- Task -
An exact copy is required of every line from the one with "Click the step 1 number badge" through the end of the data below, and the pictures must stay out of it.

- Supplied data -
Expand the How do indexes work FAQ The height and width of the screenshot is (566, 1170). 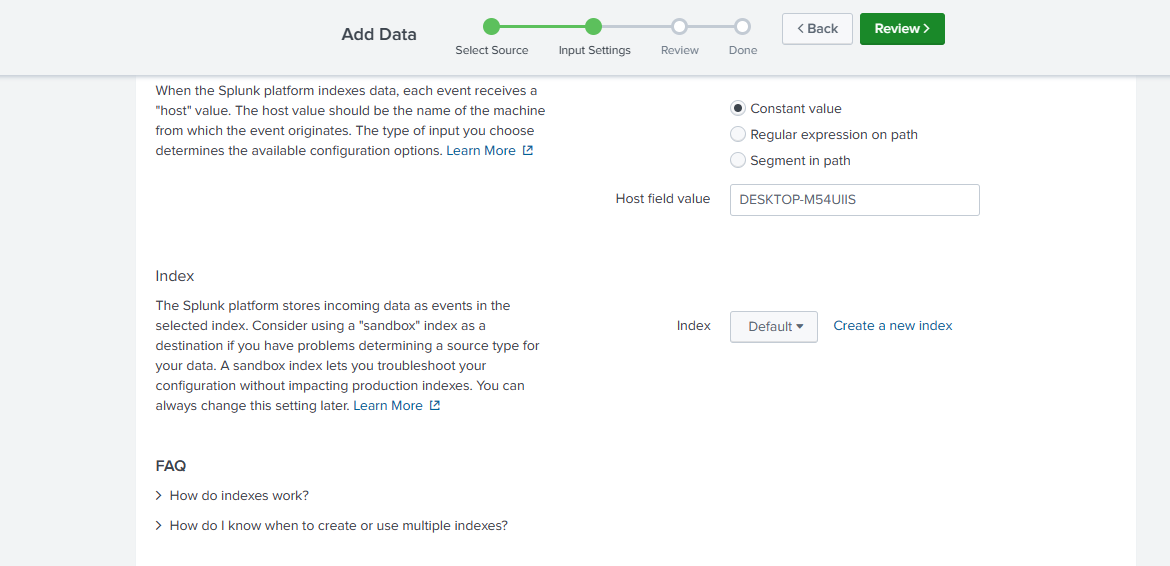[239, 496]
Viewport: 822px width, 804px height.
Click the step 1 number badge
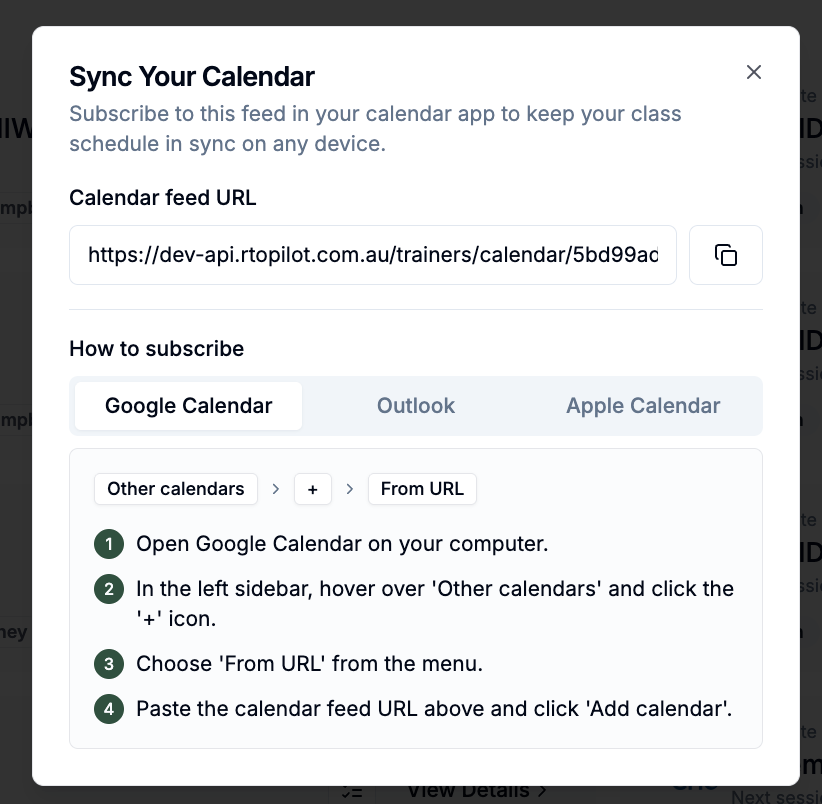pyautogui.click(x=109, y=544)
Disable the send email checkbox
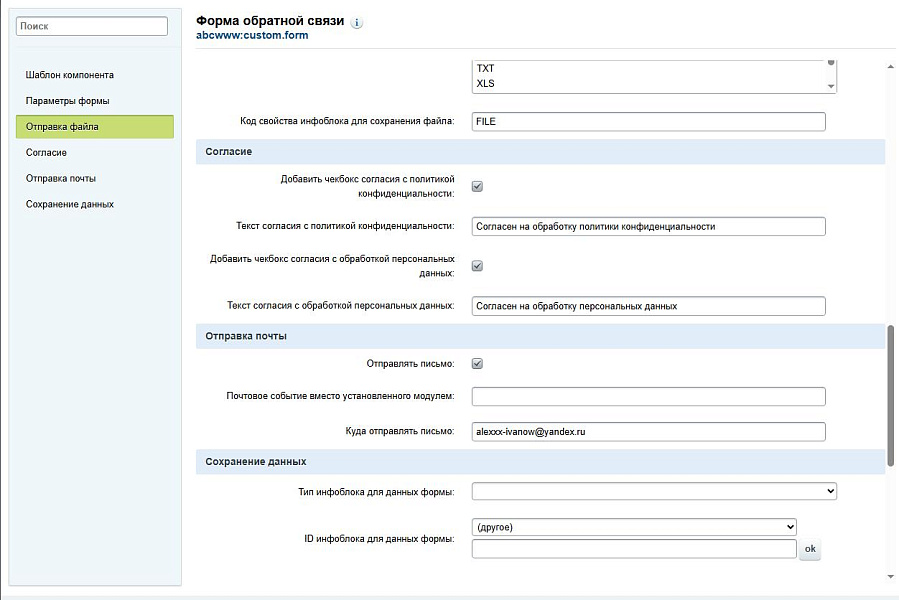Viewport: 899px width, 600px height. click(477, 364)
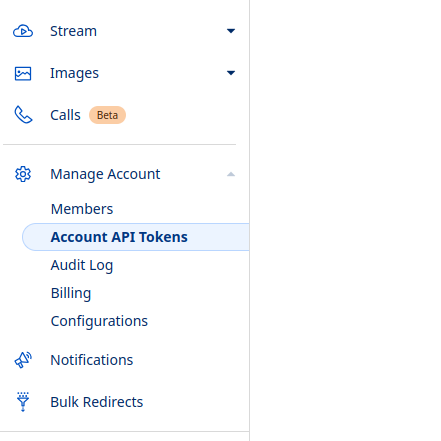Open Configurations under Manage Account
441x441 pixels.
[x=99, y=322]
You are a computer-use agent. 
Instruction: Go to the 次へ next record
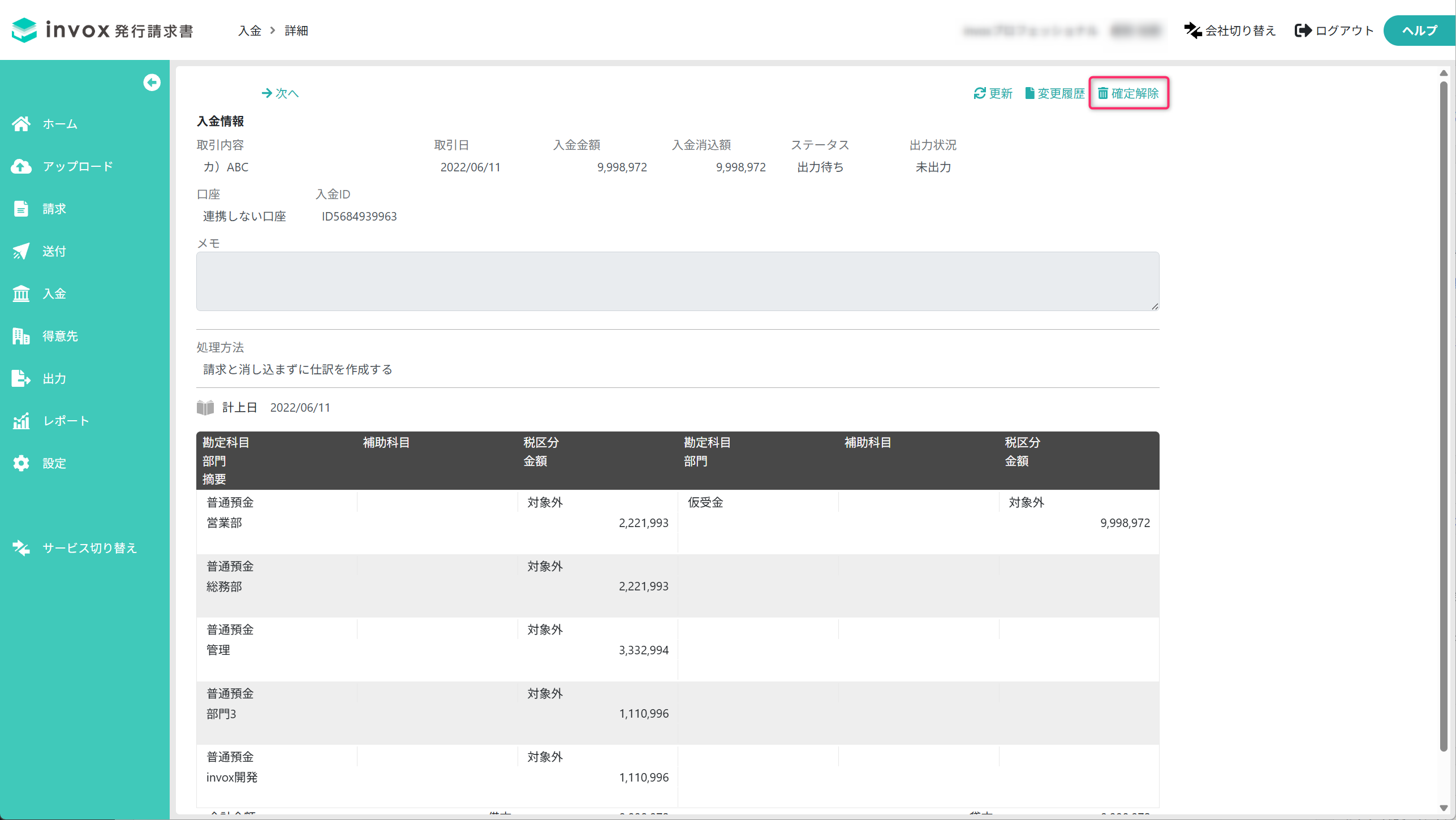(280, 93)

- Exercise result -
Click the step 1 number badge
pyautogui.click(x=109, y=544)
Disable the send email checkbox
Viewport: 899px width, 600px height. click(477, 364)
Open Configurations under Manage Account
441x441 pixels.
[x=99, y=322]
You are a computer-use agent. 
Instruction: Go to the 次へ next record
(280, 93)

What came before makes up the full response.